I agree with Anna, leadership is a skill we all posess and must nurture. I would argue with Mr Fisher's view of leadership. Not all doctors want to be the next Bruce Keogh. But we all want to be the best clinician possible for our patients. In order to do this we must lead patients, fellow doctors and other healthcare staff on the patient journey. The skills are engrained in us from an early stage, we very often don't realise we are using them. To be a better doctor I would argue that they should have the same importance as postgraduate exams and CPR training.
Secondly, I challenge Mr Fisher's view that the link between leadership and outcome is only theoretical. Whilst I agree that there are no peer reviewed original papers published on the topic, there are a mass of observational studies and expert opinions. In 2000, the government's performance and innovation unit reported on public sector leadership. It showed that the climate a team works in has up to 30% effect on the performance of said team. It also showed that leadership of the team had a 70% effect on the climate the team works in. I therefore do not have to offer great inference that leadership and performance are directly proportional.
Mr Fisher correctly points out that thereare many examples of good leadership in failing units. However, this is not a arguement that leadership has not effect on quality. Rather it shows that leadership is a (arguably large) component of the complex equation that is quality in healthcare.
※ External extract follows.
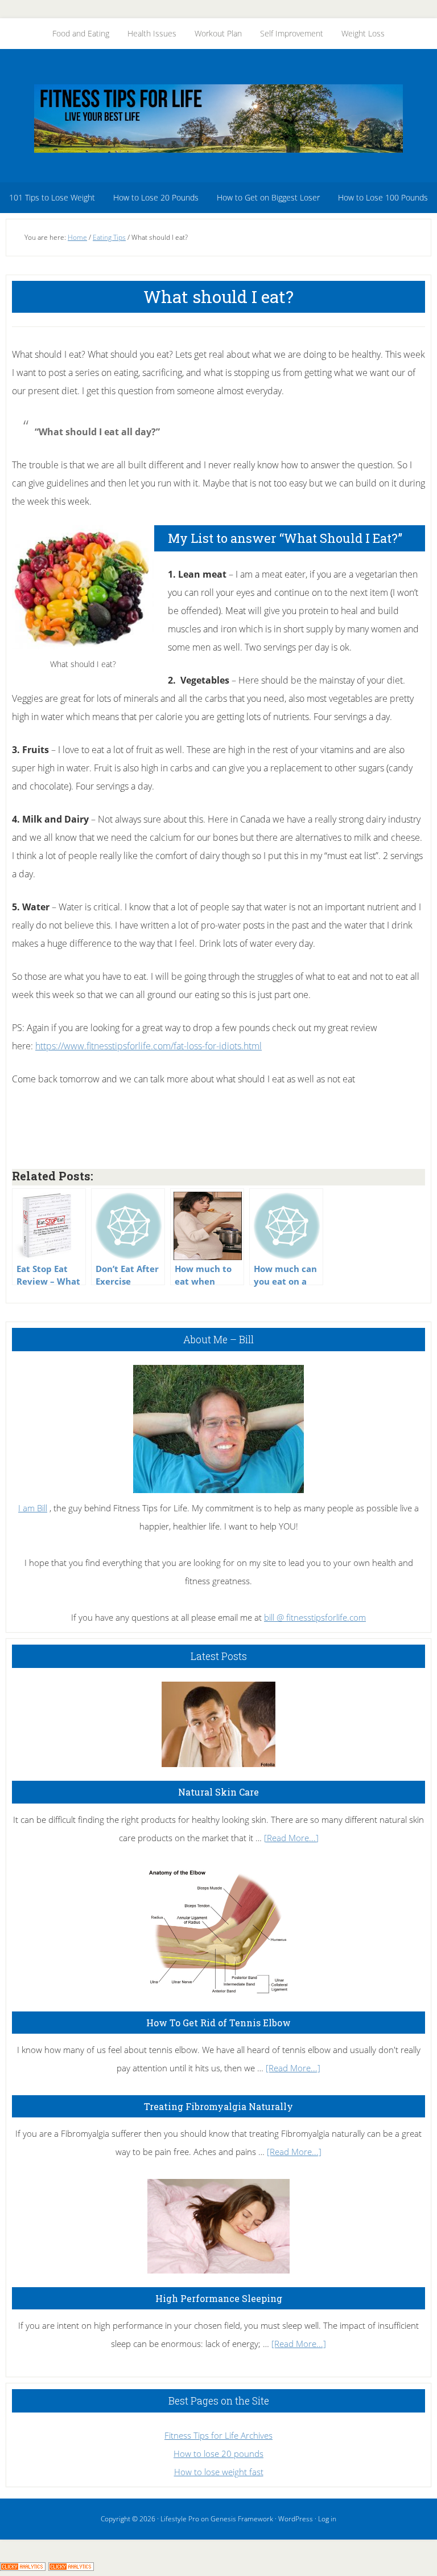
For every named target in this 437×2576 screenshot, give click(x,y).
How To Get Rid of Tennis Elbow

Competing interest: I am on the NHS medical director's clinical fellow's scheme, on secondment to the health foundation. These views here are my own. Further evidence of the link between leadership and quality can be found on the health foundations website www.health.org.uk

12 years 5 months ago

Leadership

Unfortunately I think this is a rather simplistic view.

We cannot, as you suggest, all be clinical leaders, else who will be followers and in what direction will we go if we all lead?

I would actually challenge the evidence that demonstrates the direct link between "services with good patient outcomes and satisfaction, and good clinical engagement with leadership and management." This has long been aspirational and perceived to be self evident but it is not actually reflected in academic practice. Conversely there are many reports of poor engagement with management and yet good clinical outcomes. The strong link is not proven.

I am unsure how "clinical leadership" can be all these things and then develop as an "emerging field" within all the different specialities unless you are simply referring to management. Leadership afterall has implicit qualities of followership and, my origonal point in my tweet was that management roles are not recognised by the profession as leadership. There are many who "inspiring others to look after patients better" who would neither lead nor manage.

In summary, the terms are not synonymous and their effects remain "a consummation devoutly to be wished."